BitNet: Inference framework for 1-bit LLMs

Scope and Nature of the Release

  • The “100B 1‑bit model” title is widely viewed as misleading.
  • The repo provides an inference framework (bitnet.cpp) that can run a 100B-class BitNet model on CPUs; no such 100B model is actually trained or released.
  • Existing official BitNet models are small (≈1–3B parameters). The largest mentioned in docs/papers is 10B, used only for experiments.

1-Bit vs 1.58-Bit / Ternary Weights

  • The models are ternary (values in {−1, 0, 1}), which have entropy ≈1.58 bits per parameter, not strictly 1 bit.
  • Implementation uses 2 physical bits per weight (e.g., sign + value), sometimes packing 4 symbols per byte for simplicity.
  • “1‑bit LLM” is seen as marketing shorthand; several commenters prefer calling it “1‑trit” or 1.58‑bit.

Training vs Post-Training Quantization

  • BitNet’s core idea: design and train models from scratch with ternary weights (via custom BitLinear layers), not quantize full‑precision models down afterward.
  • Post‑training 1.58‑bit quantization of normal models performs poorly; native ternary models can be more competitive but still lag SOTA.
  • Scaling to 100B parameters should be roughly as hard as a standard 100B model, perhaps harder due to less maturity of the approach.

Performance, Memory, and Energy

  • CPU inference is memory‑bandwidth bound for large models; ternary/packed weights reduce bandwidth demands.
  • Matmuls can become mostly additions/XOR+popcount, changing the compute profile versus FP16/INT8 FMA-heavy kernels.
  • Reported CPU gains: linear-ish speedup with threads and ~70–82% energy reduction vs baselines. Claims of 5–7 tok/s for hypothetical 100B CPU inference; some users want ≥10 tok/s for comfortable usage.
  • Current demos use only a 3B model; details like RAM/storage requirements are not clearly documented.
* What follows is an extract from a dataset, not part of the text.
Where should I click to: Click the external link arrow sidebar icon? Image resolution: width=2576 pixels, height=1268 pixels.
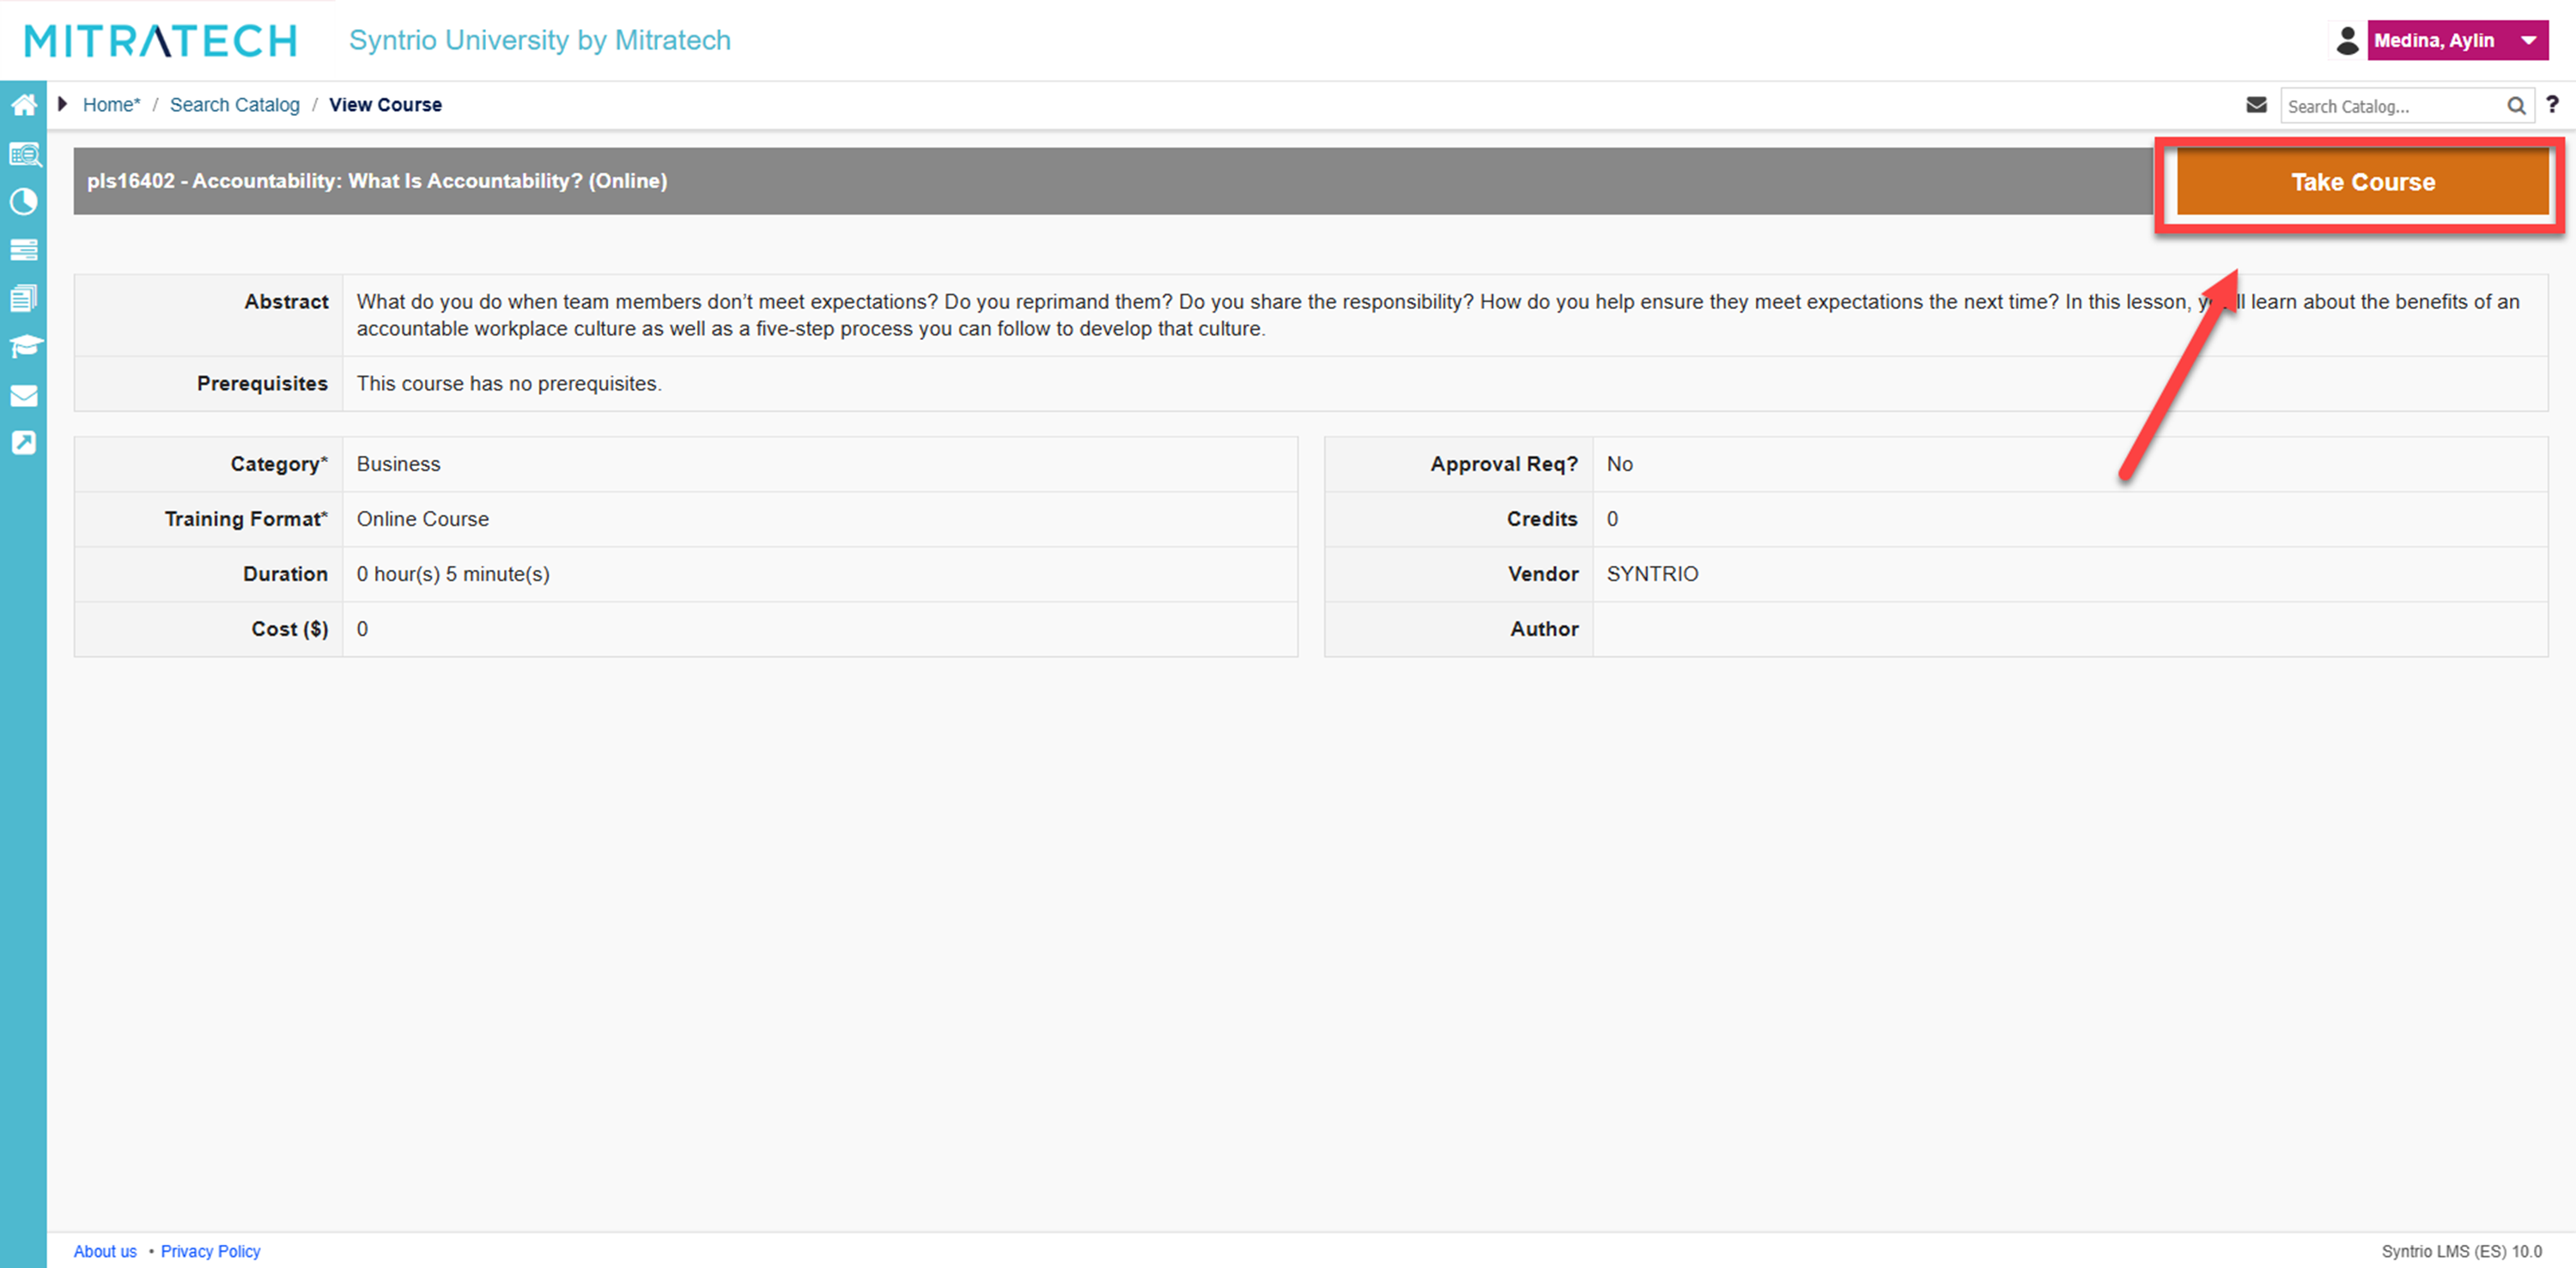[24, 443]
Model Quality and Practical Value

  • Demo text is described as repetitive, shallow, and sometimes incorrect (e.g., odd obsessions, fake citations).
  • Defenders note the shown model is a small, 2‑year‑old base model trained on relatively few tokens.
  • A newer 2B BitNet model shows solid benchmarks in some tasks (e.g., GSM8K) but is weak on math; overall competitiveness vs small Qwen models is debated, with some calling BitNet more of a research curiosity.

Adoption, Skepticism, and Broader Context

  • Some argue that if ternary were truly revolutionary, leading labs (Qwen, DeepSeek, etc.) would already be using it; others say absence of public results isn’t conclusive.
  • There’s interest in low‑bit models for custom hardware, NPUs, and fully on‑device “minimal” LLMs paired with tools/RAG.
  • Thread also contains meta-discussion about suspected bot accounts, reflecting broader concern over AI‑generated forum content.